_Kaynak Metin_
------------------------------------------------

Dövizli Sözleşme Düzenleme Sınırlamasının Analizi ve Uyarlama Stratejisi
Views: 1573

Analysis of Foreign Currency Contract Restriction, and Adaptation Strategy
Hukuka aykırılığı tartışmaları ile uygulamada getireceği karmaşa ve ayrıca gelmesi muhtemel ek açıklamalar/kurallar nedeniyle şimdilik konunun gri olduğu gerçeği bir yana, “Bazı dövizli sözleşmelerin TL ye uyarlanması ve yeni sözleşmelerin TL üzerinden düzenlenmesi konusunda ne biliyoruz?” sorusu üzerinden yola çıkarak bazı konuların altını çizmek gerekmiştir.
Türk Parasının Kıymetinin Korunması Hakkında 32 sayılı Karara eklenen 4/g maddesi ile Türkiye’de yerleşik kişilerin, Hazine ve Maliye Bakanlığınca belirlenen haller dışında, kendi aralarındaki menkul ve gayrimenkul alım satım, taşıt ve finansal kiralama dahil her türlü menkul ve gayrimenkul kiralama, leasing ile iş, hizmet ve eser sözleşmelerinde sözleşme bedeli ve bu sözleşmelerden kaynaklanan diğer ödeme yükümlülüklerinin döviz cinsinden veya dövize endeksli olarak kararlaştırılamayacağı açıkça hükme bağlanmıştır. Geçici madde ile mevcut sözleşmelerin de bu hükme uygun hale getirilmesi için 30 günlük süre tanınmıştır. Düzenlemeyi analiz ettiğimizde yeni düzenlemenin sınırlarını ve çerçevesini daha iyi anlama olanağına sahip olabiliriz.

------------------------------------------------

_Yönergeler_
• a. Dövizli sözleşme sınırlaması metnine göre şu soruları yanıtlayın:
(i) Konunun şimdilik gri olmasının nedenleri olarak hangi üç durum sayılıyor?
(ii) 4/g maddesi hangi karara eklenmiş?
(iii) Mevcut sözleşmelerin bu hükme uygun hale getirilmesi için ne kadar süre tanınmış?
• b. Dövizli sözleşme sınırlamasını anlatan metni, lütfen son cümlesinin ardından sürdürün.

_Derlenen Malzeme_
------------------------------------------------

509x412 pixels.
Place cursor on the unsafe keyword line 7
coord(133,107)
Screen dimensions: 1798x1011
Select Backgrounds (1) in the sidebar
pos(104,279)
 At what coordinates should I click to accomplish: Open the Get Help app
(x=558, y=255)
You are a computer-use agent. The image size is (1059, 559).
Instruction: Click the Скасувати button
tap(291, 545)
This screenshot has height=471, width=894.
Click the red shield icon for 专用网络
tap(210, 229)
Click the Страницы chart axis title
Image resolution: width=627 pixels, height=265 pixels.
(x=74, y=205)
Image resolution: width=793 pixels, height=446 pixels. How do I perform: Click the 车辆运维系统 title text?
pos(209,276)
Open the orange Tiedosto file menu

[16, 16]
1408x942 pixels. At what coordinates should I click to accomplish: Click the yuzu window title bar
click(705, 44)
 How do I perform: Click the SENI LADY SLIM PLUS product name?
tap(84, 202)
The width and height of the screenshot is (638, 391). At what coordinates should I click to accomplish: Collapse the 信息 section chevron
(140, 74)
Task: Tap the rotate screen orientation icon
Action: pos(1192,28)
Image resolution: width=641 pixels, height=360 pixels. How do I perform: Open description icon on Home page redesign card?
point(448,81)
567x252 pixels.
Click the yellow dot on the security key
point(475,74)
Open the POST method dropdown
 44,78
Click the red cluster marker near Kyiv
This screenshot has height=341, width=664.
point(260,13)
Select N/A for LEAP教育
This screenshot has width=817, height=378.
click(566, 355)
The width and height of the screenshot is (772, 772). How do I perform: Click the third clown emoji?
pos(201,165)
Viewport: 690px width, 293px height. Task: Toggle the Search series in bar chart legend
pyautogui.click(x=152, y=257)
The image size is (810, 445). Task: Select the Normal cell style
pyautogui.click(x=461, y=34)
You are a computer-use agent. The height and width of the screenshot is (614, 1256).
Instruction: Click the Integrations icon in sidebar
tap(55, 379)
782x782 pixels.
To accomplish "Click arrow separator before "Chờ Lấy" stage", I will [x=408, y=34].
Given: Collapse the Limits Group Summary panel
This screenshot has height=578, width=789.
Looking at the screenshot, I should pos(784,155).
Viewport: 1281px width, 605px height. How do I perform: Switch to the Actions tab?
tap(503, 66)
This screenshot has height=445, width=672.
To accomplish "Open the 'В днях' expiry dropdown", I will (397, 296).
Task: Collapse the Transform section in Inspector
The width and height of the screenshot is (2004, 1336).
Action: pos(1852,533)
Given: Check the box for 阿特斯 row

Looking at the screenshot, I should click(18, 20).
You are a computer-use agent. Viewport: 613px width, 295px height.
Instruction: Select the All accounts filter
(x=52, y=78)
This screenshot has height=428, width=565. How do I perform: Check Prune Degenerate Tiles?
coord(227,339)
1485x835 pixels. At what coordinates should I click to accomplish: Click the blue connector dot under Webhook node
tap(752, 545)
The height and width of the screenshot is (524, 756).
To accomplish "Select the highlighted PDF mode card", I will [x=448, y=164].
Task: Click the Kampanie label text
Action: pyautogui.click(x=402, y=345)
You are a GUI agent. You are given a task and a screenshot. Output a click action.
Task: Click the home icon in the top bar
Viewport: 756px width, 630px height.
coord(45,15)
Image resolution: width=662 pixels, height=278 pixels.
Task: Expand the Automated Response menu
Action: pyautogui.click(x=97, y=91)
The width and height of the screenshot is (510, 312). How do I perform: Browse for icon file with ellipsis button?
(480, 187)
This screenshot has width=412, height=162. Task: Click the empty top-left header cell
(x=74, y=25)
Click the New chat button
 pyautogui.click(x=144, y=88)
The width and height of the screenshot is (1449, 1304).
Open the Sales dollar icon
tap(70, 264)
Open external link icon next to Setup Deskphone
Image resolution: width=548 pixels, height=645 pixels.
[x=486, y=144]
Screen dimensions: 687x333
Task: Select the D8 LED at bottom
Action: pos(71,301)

------------------------------------------------

_Görev Yanıtları_
• a.
(i) Hukuka aykırılık tartışmaları, uygulamada getireceği karmaşa ve gelmesi muhtemel ek açıklamalar/kurallar.
(ii) Türk Parasının Kıymetinin Korunması Hakkında 32 sayılı Karar'a.
(iii) 30 günlük süre.

• b.
Metni incelediğimizde 3 temel kriter karşımıza çıkmaktadır.Bunlardan birincisi yerleşiklik, ikincisi sözleşme türü, üçüncüsü ise tacir sıfatı. Bunları tek tek inceleyecek olursak;
A- Yerleşiklik Bakımından:
Dövizle sözleşme düzenleme yasağı tüm tarafları Türkiye’de yerleşik kişiler arasındakilerle sınırlı tutulmuştur. Bu durumda sözleşmelerin Türk Lirası ile düzenlenmesi zorunluluğu için tüm tarafların Türkiye’de yerleşik olup olmadığına bakmak gerekir. “Kimler Türkiye’de yerleşik sayılır?” sorusunun cevabı 32 sayılı Kararın 2/b maddesinde yer almaktadır. Buna göre yurtdışında işçi, serbest meslek ve müstakil iş sahibi Türk vatandaşları dahil, Türkiye’de kanuni yerleşim yeri bulunan gerçek ve tüzel kişiler Türkiye’de yerleşik sayılırlar. 2006 yılında yapılan değişiklikle yerleşmek niyetiyle bir takvim yılı içinde Türkiye’de devamlı olarak 6 aydan fazla oturanlar ile dışarıda yerleşik kişilerden Türkiye Cumhuriyeti kanunlarına göre bir sermaye tahsisi suretiyle Türkiye’de şube açmış olan veya bir şirkete katılmış veya şirket kurmuş gerçek ve tüzel kişiler Türkiye’de yerleşik kişiler tanımından çıkarılmıştır.
Buna göre;
1. Türk vatandaşları ister Türkiye’de ister yurtdışında yerleşik olsun bu kararın uygulanması bakımından Türkiye’de yerleşik kişi sayılacaklardır.
2. Türkiye Cumhuriyeti kanunlarına göre merkezi Türkiye’de bulunan şirketler ortaklarının kim olduğuna bakılmaksızın Türkiye’de yerleşik tüzel kişidir.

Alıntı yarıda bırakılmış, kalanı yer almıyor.